In the 1980s, Pileggi starred in several films, including Three O'Clock High, as Duke "The Duker" Herman, an overzealous tough-as-nails high school parking lot security guard. In 1988, he starred in "Brothers In Arms" as one of the villains (Caleb) and in Shocker as body-possessing serial killer Horace Pinker. The latter was directed by horror icon Wes Craven. Pileggi played the villain in the 1991 television film, Knight Rider 2000, a sequel to the original television series Knight Rider. He also appeared briefly in the 1992 film Basic Instinct as an investigating police officer in the interrogation scene of Michael Douglas. He also appeared in the 1995 vampire film Vampire in Brooklyn (also directed by Craven) starring Eddie Murphy as an Italian mobster.

His most notable role was as the FBI's Assistant Director Walter Skinner on The X-Files. The role was originally recurring, but the part expanded, and in 2001 he became a regular member of the cast. The character gradually became the most integral character besides the two leads.  He remained with the series until its end in 2002. Pileggi played the character in the 1998 The X-Files film and in the 2008 film The X-Files: I Want to Believe. He also reprised the role in the 2016 miniseries.

Pileggi's later work has included starring in the short-lived series Tarzan and co-starring with Barbara Hershey and Oliver Hudson in the short-lived series The Mountain. He played the recurring role of character Colonel Steven Caldwell, Commander of the Earth Battlecruiser, Daedalus, in the second (2005) and subsequent seasons of the television series Stargate Atlantis. He also appeared in an episode of CSI: Crime Scene Investigation and in 2006 had a regular guest role on Day Break as Robbery/Homicide Detective Spivak. Pileggi also appeared on the Cold Case episode "Offender", as a father accused of molesting and murdering his own son, who then threatens to murder one child sex offender per day until the case is reopened and solved. Pileggi also played the role of Larry Jennings, chairman of the board of the hospital, in Grey's Anatomy. In a first season episode of That '70s Show he played Red Forman's swinger, navy buddy, Bull, alongside his real life wife, Arlene.

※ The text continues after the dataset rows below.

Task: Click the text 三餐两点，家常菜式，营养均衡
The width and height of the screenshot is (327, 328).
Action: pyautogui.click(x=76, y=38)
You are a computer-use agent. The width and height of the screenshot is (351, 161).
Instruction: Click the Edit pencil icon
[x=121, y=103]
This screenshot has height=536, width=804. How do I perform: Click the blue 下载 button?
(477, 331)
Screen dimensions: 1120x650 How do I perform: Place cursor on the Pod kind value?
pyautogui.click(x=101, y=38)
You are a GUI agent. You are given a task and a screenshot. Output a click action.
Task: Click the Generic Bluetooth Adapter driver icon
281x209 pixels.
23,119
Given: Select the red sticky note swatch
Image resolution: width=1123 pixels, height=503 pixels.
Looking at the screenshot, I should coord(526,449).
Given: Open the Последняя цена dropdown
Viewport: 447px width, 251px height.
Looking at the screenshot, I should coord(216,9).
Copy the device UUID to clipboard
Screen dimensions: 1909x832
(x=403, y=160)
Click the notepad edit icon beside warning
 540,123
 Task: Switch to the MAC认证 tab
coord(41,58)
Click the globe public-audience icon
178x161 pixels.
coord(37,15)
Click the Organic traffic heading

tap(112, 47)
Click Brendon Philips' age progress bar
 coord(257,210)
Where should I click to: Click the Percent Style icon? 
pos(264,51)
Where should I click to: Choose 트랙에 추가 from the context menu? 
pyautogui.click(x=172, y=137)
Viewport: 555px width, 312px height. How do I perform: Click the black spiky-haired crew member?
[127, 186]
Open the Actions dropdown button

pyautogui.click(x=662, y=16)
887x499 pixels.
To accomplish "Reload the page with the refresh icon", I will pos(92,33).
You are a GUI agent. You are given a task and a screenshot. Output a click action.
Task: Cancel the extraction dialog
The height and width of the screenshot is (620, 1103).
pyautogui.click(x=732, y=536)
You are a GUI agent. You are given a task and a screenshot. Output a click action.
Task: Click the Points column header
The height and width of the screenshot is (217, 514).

Pileggi appeared in two episodes of Law and Order: Special Victims Unit as DEA agent Jack Hammond. Since 2008, Pileggi has played Ernest Darby, the head of a white supremacist gang called the "Nordics", in the FX drama Sons of Anarchy . He also played spree killer Norman Hill (AKA The Road Warrior) on a season four episode of Criminal Minds, titled "Normal". Pileggi has also done some voice acting. His voice was featured as the githzerai Dak'kon in the video game Planescape: Torment. He voices Commissioner James Gordon on the Kids' WB series The Batman. Pileggi also hosted the controversial FOX specials Breaking the Magician's Code: Magic's Biggest Secrets Finally Revealed and Conspiracy Theory: Did We Land on the Moon?. He also played the recurring role of Sam and Dean Winchester's maternal grandfather, Samuel Campbell, in the TV series Supernatural.

Pileggi starred in the TNT drama series Dallas as Harris Ryland. He was promoted to series regular as of second season.

As of 2014, Pileggi is on the advisory board of Sci-Fest, the first annual Los Angeles Science Fiction One-Act Play Festival, held in May 2014.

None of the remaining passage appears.